**PROBLEM DESCRIPTION**
Give back every entry below, exactly as written.

**INPUT DATA**
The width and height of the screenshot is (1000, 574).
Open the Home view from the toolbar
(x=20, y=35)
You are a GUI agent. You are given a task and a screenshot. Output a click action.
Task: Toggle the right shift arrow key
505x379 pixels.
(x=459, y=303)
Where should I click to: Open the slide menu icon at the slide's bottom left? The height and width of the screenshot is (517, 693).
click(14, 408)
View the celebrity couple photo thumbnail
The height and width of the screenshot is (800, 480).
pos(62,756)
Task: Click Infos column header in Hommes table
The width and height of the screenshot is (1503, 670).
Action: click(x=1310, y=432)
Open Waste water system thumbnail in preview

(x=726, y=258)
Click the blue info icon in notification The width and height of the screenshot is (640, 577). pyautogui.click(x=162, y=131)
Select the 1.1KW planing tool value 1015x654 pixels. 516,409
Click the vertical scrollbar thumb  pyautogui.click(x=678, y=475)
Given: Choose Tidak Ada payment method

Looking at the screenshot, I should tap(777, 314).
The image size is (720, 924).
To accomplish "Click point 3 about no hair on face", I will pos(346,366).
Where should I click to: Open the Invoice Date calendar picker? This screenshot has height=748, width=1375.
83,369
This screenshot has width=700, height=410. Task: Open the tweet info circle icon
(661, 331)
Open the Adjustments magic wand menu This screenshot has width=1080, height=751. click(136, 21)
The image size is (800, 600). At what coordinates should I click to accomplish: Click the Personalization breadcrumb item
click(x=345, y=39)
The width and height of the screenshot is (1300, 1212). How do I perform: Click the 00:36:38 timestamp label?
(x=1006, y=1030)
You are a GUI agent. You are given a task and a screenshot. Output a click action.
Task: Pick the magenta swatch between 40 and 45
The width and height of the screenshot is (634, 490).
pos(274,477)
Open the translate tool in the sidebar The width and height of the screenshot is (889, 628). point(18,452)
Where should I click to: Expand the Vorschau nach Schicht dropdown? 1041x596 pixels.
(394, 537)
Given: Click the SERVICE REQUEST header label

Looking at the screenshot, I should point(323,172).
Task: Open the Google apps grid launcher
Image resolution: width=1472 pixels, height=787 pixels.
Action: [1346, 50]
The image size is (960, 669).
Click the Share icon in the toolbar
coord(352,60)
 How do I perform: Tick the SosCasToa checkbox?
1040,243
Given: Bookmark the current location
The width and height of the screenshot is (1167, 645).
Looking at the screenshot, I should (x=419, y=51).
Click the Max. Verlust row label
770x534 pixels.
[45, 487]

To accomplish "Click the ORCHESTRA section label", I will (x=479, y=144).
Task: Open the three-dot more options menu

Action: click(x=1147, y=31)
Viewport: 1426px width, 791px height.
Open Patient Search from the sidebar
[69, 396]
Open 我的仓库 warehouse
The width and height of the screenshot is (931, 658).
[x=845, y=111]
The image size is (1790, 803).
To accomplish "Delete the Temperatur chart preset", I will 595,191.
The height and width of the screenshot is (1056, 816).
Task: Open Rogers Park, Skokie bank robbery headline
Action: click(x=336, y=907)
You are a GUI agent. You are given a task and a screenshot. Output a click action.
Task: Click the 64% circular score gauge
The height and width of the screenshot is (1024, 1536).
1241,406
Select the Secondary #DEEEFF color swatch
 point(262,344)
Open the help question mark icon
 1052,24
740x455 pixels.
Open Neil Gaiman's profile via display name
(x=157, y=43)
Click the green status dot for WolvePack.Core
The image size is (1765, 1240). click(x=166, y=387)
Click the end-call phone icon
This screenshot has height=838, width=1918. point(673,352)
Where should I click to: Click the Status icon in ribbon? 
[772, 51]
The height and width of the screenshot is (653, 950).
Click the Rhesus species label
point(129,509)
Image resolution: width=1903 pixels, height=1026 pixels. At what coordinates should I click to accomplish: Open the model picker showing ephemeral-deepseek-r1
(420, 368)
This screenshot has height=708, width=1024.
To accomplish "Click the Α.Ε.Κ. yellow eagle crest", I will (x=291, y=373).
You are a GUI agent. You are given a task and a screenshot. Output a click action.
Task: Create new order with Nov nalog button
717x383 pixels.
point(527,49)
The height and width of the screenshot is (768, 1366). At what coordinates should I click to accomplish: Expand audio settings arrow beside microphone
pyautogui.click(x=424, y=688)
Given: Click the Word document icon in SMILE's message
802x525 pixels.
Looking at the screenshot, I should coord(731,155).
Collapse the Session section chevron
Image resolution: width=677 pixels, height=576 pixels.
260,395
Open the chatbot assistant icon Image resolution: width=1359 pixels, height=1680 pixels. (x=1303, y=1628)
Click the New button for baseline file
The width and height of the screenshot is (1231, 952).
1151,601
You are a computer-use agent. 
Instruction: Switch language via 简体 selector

**EXERCISE RESPONSE**
The width and height of the screenshot is (1000, 574).
Open the Home view from the toolbar
(x=20, y=35)
You are a GUI agent. You are given a task and a screenshot. Output a click action.
Task: Toggle the right shift arrow key
505x379 pixels.
(x=459, y=303)
Where should I click to: Open the slide menu icon at the slide's bottom left? The height and width of the screenshot is (517, 693).
click(14, 408)
View the celebrity couple photo thumbnail
The height and width of the screenshot is (800, 480).
pos(62,756)
Task: Click Infos column header in Hommes table
The width and height of the screenshot is (1503, 670).
Action: click(x=1310, y=432)
Open Waste water system thumbnail in preview

(x=726, y=258)
Click the blue info icon in notification The width and height of the screenshot is (640, 577). pyautogui.click(x=162, y=131)
Select the 1.1KW planing tool value 1015x654 pixels. 516,409
Click the vertical scrollbar thumb  pyautogui.click(x=678, y=475)
Given: Choose Tidak Ada payment method

Looking at the screenshot, I should tap(777, 314).
The image size is (720, 924).
To accomplish "Click point 3 about no hair on face", I will pos(346,366).
Where should I click to: Open the Invoice Date calendar picker? This screenshot has height=748, width=1375.
83,369
This screenshot has width=700, height=410. Task: Open the tweet info circle icon
(661, 331)
Open the Adjustments magic wand menu This screenshot has width=1080, height=751. click(136, 21)
The image size is (800, 600). At what coordinates should I click to accomplish: Click the Personalization breadcrumb item
click(x=345, y=39)
The width and height of the screenshot is (1300, 1212). How do I perform: Click the 00:36:38 timestamp label?
(x=1006, y=1030)
You are a GUI agent. You are given a task and a screenshot. Output a click action.
Task: Pick the magenta swatch between 40 and 45
The width and height of the screenshot is (634, 490).
pos(274,477)
Open the translate tool in the sidebar The width and height of the screenshot is (889, 628). point(18,452)
Where should I click to: Expand the Vorschau nach Schicht dropdown? 1041x596 pixels.
(394, 537)
Given: Click the SERVICE REQUEST header label

Looking at the screenshot, I should point(323,172).
Task: Open the Google apps grid launcher
Image resolution: width=1472 pixels, height=787 pixels.
Action: [1346, 50]
The image size is (960, 669).
Click the Share icon in the toolbar
coord(352,60)
 How do I perform: Tick the SosCasToa checkbox?
1040,243
Given: Bookmark the current location
The width and height of the screenshot is (1167, 645).
Looking at the screenshot, I should (x=419, y=51).
Click the Max. Verlust row label
770x534 pixels.
[45, 487]

To accomplish "Click the ORCHESTRA section label", I will (x=479, y=144).
Task: Open the three-dot more options menu

Action: click(x=1147, y=31)
Viewport: 1426px width, 791px height.
Open Patient Search from the sidebar
[69, 396]
Open 我的仓库 warehouse
The width and height of the screenshot is (931, 658).
[x=845, y=111]
The image size is (1790, 803).
To accomplish "Delete the Temperatur chart preset", I will 595,191.
The height and width of the screenshot is (1056, 816).
Task: Open Rogers Park, Skokie bank robbery headline
Action: click(x=336, y=907)
You are a GUI agent. You are given a task and a screenshot. Output a click action.
Task: Click the 64% circular score gauge
The height and width of the screenshot is (1024, 1536).
1241,406
Select the Secondary #DEEEFF color swatch
 point(262,344)
Open the help question mark icon
 1052,24
740x455 pixels.
Open Neil Gaiman's profile via display name
(x=157, y=43)
Click the green status dot for WolvePack.Core
The image size is (1765, 1240). click(x=166, y=387)
Click the end-call phone icon
This screenshot has height=838, width=1918. point(673,352)
Where should I click to: Click the Status icon in ribbon? 
[772, 51]
The height and width of the screenshot is (653, 950).
Click the Rhesus species label
point(129,509)
Image resolution: width=1903 pixels, height=1026 pixels. At what coordinates should I click to accomplish: Open the model picker showing ephemeral-deepseek-r1
(420, 368)
This screenshot has height=708, width=1024.
To accomplish "Click the Α.Ε.Κ. yellow eagle crest", I will (x=291, y=373).
You are a GUI agent. You are given a task and a screenshot. Output a click action.
Task: Create new order with Nov nalog button
717x383 pixels.
point(527,49)
The height and width of the screenshot is (768, 1366). At what coordinates should I click to accomplish: Expand audio settings arrow beside microphone
pyautogui.click(x=424, y=688)
Given: Click the Word document icon in SMILE's message
802x525 pixels.
Looking at the screenshot, I should coord(731,155).
Collapse the Session section chevron
Image resolution: width=677 pixels, height=576 pixels.
260,395
Open the chatbot assistant icon Image resolution: width=1359 pixels, height=1680 pixels. (x=1303, y=1628)
Click the New button for baseline file
The width and height of the screenshot is (1231, 952).
1151,601
You are a computer-use agent. 
Instruction: Switch language via 简体 selector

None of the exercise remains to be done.